Carbon dioxide emissions produced by cars have reached an all-time low in Britain, but industry experts think the damaged image of diesel could halt the progress of this 19-year trend.
At the end of 2016 the average new car in Britain produced 120.1g of CO2 per km, which is 1.1% lower than the year before and a third of the value from 2000. The Society of Motor Manufacturers and Traders (SMMT) cites the increase in popularity of diesel cars as the most significant contributor to this reduction, with the average diesel emitting 20% less CO2 than the average petrol car.
However, due to diesel’s higher output of nitrogen oxide (NOx), which is linked to respiratory problems in humans, many politicians, including London Mayor Sadiq Khan, are considering penalising drivers of the highest NOx polluters.

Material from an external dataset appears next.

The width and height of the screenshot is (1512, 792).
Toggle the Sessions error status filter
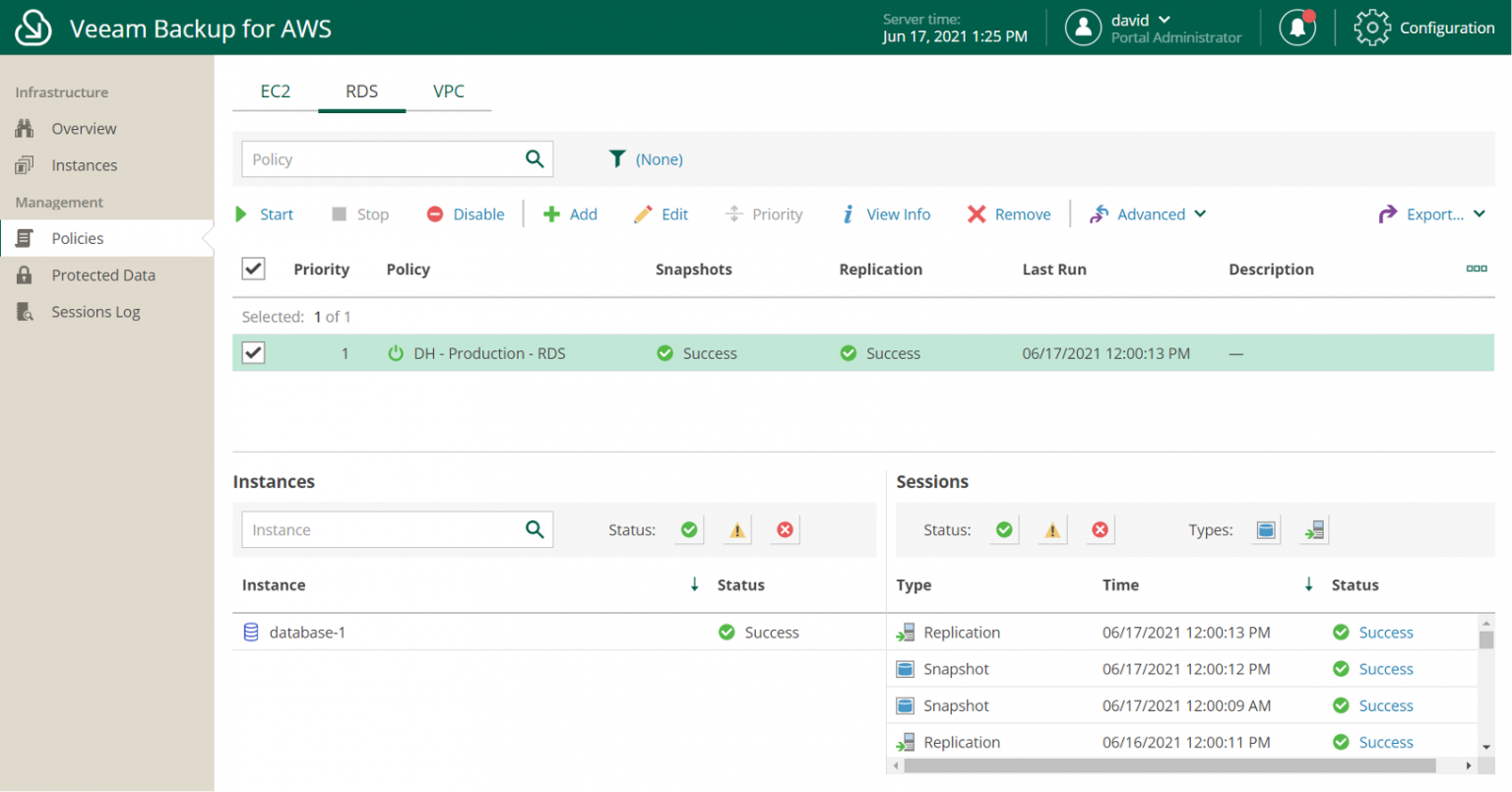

The resulting damage to diesel's image could reduce sales, something the SMMT argues would hinder the UK’s progress in CO2 reduction. It added that the latest diesels are significantly more efficient than older models.
“For [the UK’s reduction in CO2] to continue, modern low-emission diesels and alternatively fuelled vehicles such as plug-ins, hydrogen cars and hybrids must be encouraged with long term incentives," said SMMT chief executive Mike Hawes.
“Turning our back on any of these will undermine progress on CO2 targets as well as air quality objectives," he added. "The UK has a successful track record in encouraging these new technologies, but this must be maintained through a consistent approach to fiscal and other incentives.”
Plug-in hybrid models are often labelled as a cleaner alternative to diesels, and the UK’s demand for this segment is the highest in Europe, representing 23.8% of total sales and ranking ahead of France and Germany.
But growth in the segment slowed by 18.1% in 2016, and industry experts predict the trend to continue with the introduction of new tax brackets in Britain next month. The updated Vehicle Excise Duty rates will move 66% of alternatively fuelled vehicles from tax exemption to being subject to a £130 flat-rate annual fee, meaning one of the strongest pull factors for plug-in cars will be removed.